PROBLEM: Output the rows as a numbered list with blank lines omitted, beginning at the first line and ending after the line that contains "I will 8,114.".

Collection entries:
* START *

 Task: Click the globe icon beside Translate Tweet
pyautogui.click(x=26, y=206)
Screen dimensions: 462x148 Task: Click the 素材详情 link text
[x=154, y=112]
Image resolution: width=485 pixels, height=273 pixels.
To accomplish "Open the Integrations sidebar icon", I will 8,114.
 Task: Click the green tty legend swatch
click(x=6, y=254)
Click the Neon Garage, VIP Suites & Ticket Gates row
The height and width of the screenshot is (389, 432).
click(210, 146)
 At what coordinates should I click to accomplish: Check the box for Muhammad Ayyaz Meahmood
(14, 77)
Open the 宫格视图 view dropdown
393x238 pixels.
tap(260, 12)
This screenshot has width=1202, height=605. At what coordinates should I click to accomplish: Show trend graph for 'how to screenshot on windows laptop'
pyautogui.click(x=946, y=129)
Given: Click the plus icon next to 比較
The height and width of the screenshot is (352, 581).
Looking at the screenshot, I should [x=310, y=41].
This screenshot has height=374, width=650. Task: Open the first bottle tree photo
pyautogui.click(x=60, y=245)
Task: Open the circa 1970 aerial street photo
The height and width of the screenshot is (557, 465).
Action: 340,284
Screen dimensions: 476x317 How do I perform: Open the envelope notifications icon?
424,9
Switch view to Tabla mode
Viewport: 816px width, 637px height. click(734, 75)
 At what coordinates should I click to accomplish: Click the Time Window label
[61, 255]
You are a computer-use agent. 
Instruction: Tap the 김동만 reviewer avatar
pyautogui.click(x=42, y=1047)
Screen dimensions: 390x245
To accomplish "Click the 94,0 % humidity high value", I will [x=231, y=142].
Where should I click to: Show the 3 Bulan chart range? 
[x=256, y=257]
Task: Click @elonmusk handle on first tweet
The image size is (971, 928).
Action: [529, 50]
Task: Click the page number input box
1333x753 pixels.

* END *

FINAL RESULT:
1.  Task: Click the globe icon beside Translate Tweet
2. pyautogui.click(x=26, y=206)
3. Screen dimensions: 462x148 Task: Click the 素材详情 link text
4. [x=154, y=112]
5. Image resolution: width=485 pixels, height=273 pixels.
6. To accomplish "Open the Integrations sidebar icon", I will 8,114.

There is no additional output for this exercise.